The one good thing was that the Lamia also didn’t know how to deal with the changing gravity. It slammed into the walls, limbs flailing. It fired off spikes that flew in random directions.
The floor raced to meet Erika.
She braced herself. The impact still hurt, but this time, Erika managed to concentrate the pain into her palms. The Carnifex rushed to Erika’s side.
Gravity shifted again, and Erika slid to the wall.

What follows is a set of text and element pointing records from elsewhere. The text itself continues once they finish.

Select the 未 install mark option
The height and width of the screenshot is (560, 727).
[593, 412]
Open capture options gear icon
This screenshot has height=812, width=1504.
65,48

The Carnifex grabbed Erika, then stabbed their tail into the ground.
Gravity shifted.
The Lamia fell.
Erika and the Carnifex stayed in place.
? ? ?
Theo managed to get into the control room for the reactor. The adult Aranea stayed with the core, though the larvae squeezed their way into the room. Theo kept them at bay with the shock spear while he monitored the core. It was heating up to dangerous levels.
Theo swiped at the ground, and fried a new group of larvae.
The core glowed orange.
“Mi-Cha, be careful. The reactor’s getting hot,” Theo said.
“Figured! Half the thrusters already exploded!”
The readings on the console pushed into the red. The reactor core itself turned the color of the sun.
“Point us toward civilization! Now!” Theo ran.
“Motherfucker!”
Theo clambered onto the ladder.
The reactor popped. A wave of heat and light rushed toward Theo. The heat licked at his heels as he clambered up the ladder.
Theo reached the third floor. He leapt to the side as heat washed by him. He turned his face away.
The heat died down.
The lights were off for three seconds, then the emergency generators came online.
“Shit! Theo, you still there?” Mi-Cha asked.
“I’m alive.” Theo glanced to the shuttle bay doors. “Erika, what’s your status?”